> Task directions: The output must start at the line containing "The image size is (1024, 738)." in the records below and stop at the last line, matching each line exactly and leaving out every picture.

========

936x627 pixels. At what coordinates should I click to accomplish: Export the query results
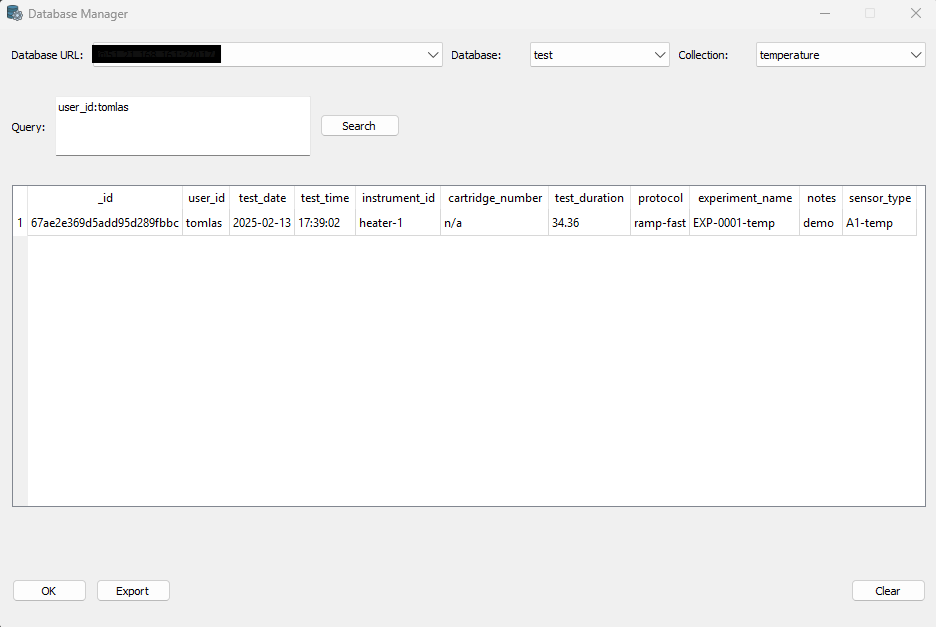(133, 590)
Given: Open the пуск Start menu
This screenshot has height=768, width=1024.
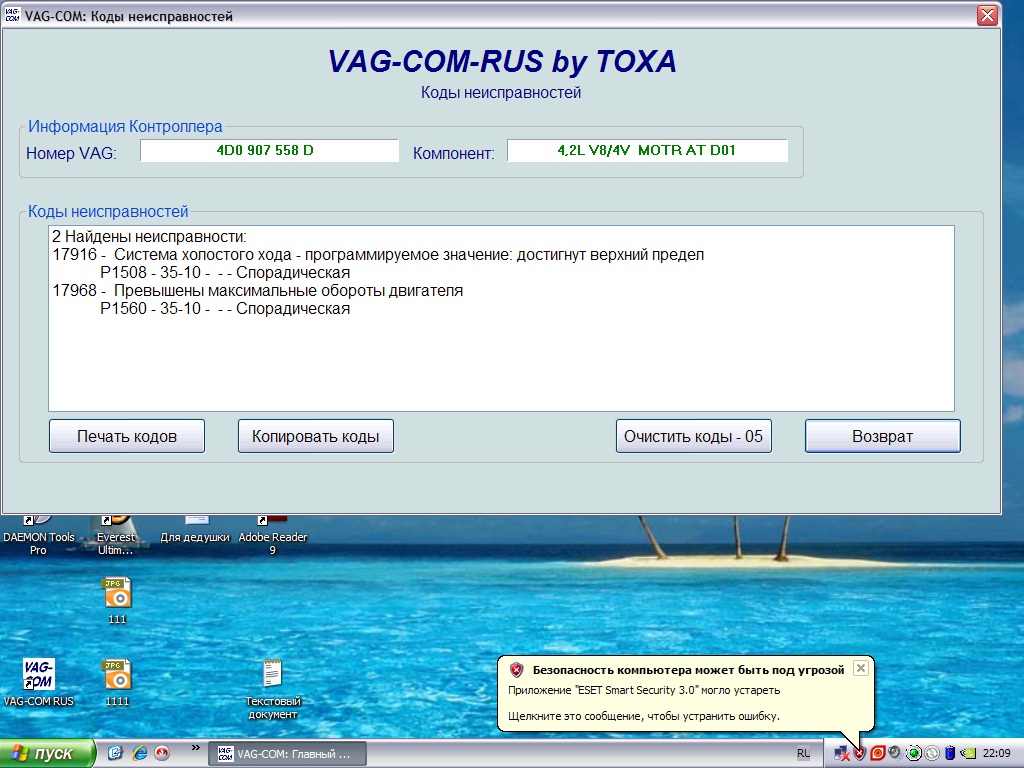Looking at the screenshot, I should [48, 753].
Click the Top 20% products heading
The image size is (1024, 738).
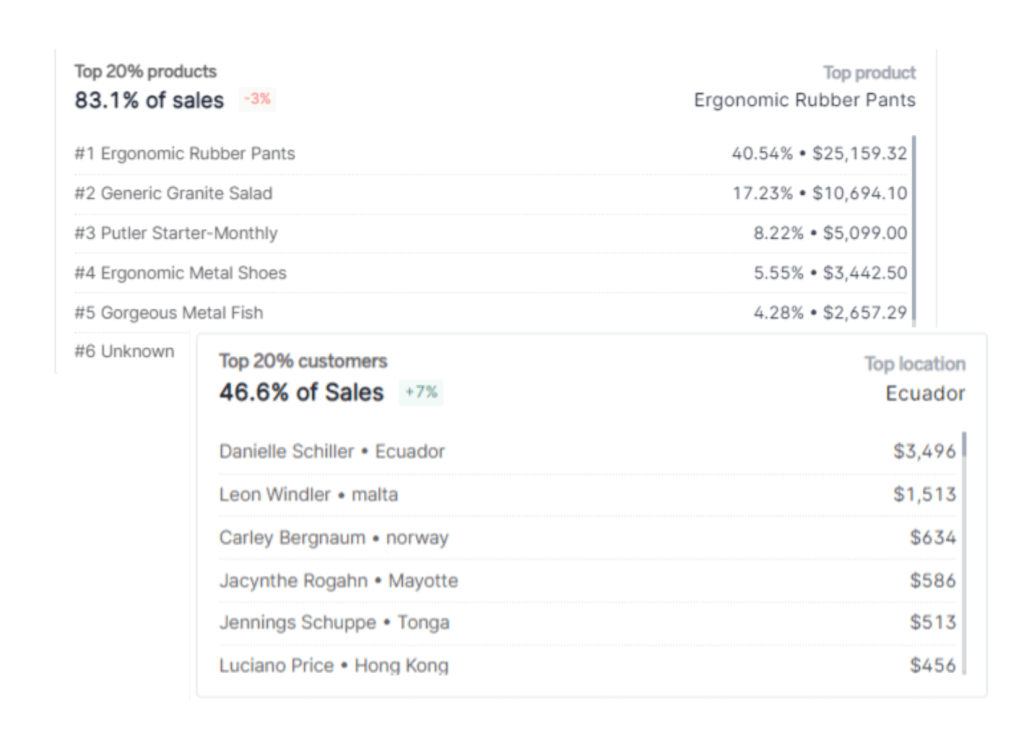145,72
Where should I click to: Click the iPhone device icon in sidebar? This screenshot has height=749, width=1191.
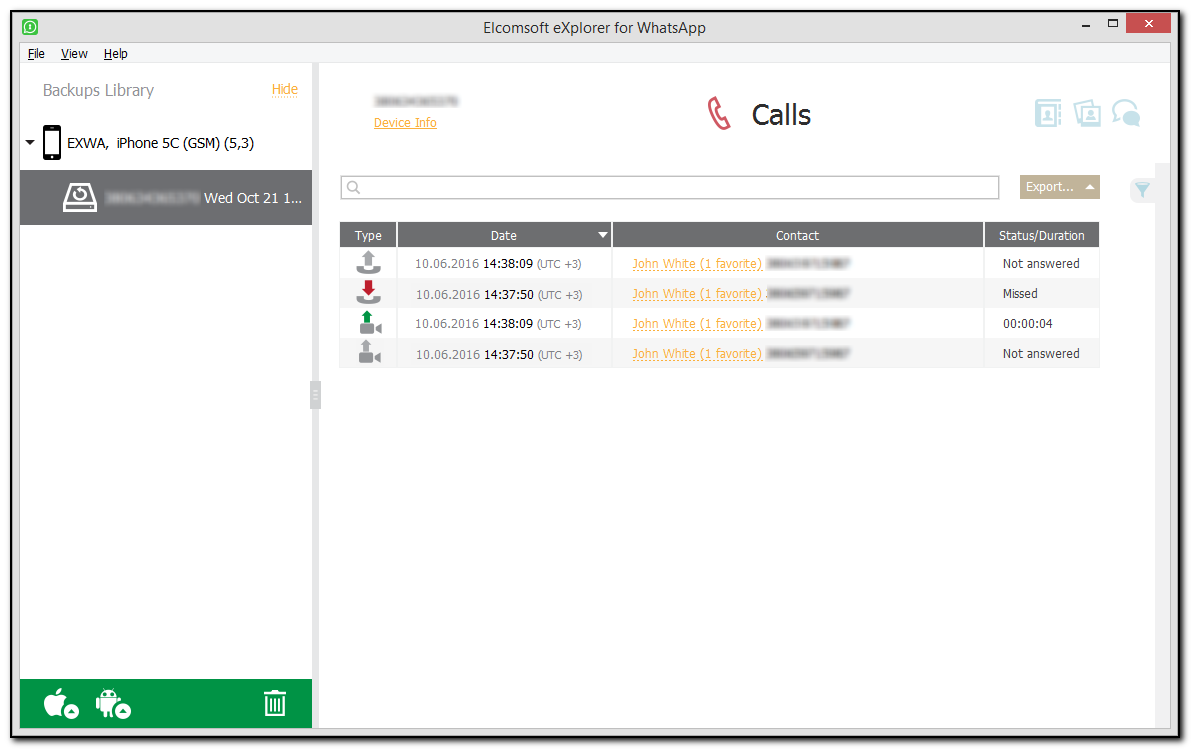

========

> Written answer:
The image size is (1024, 738).
145,72
Where should I click to: Click the iPhone device icon in sidebar? This screenshot has height=749, width=1191.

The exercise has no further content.